INPUT
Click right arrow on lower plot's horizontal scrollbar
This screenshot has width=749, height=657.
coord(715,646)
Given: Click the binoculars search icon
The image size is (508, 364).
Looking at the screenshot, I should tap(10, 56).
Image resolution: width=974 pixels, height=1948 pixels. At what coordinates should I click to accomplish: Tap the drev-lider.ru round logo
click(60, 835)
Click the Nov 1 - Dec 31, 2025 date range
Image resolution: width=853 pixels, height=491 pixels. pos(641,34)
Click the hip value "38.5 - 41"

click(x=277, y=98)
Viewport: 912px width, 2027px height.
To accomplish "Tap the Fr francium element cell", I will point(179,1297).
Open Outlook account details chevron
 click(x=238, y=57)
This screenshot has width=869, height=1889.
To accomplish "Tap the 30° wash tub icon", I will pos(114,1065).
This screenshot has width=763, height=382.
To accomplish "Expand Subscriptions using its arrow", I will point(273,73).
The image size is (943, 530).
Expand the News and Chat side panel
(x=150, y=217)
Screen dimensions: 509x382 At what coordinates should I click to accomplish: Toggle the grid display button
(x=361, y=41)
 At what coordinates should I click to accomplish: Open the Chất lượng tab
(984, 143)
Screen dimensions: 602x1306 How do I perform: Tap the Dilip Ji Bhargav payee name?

EXERCISE PROMPT
Among the lines of the material, find those holding the word "will" and return them.

EXERCISE SOLUTION
To accomplish "Tap the Fr francium element cell", I will point(179,1297).
To accomplish "Tap the 30° wash tub icon", I will pos(114,1065).
To accomplish "Expand Subscriptions using its arrow", I will point(273,73).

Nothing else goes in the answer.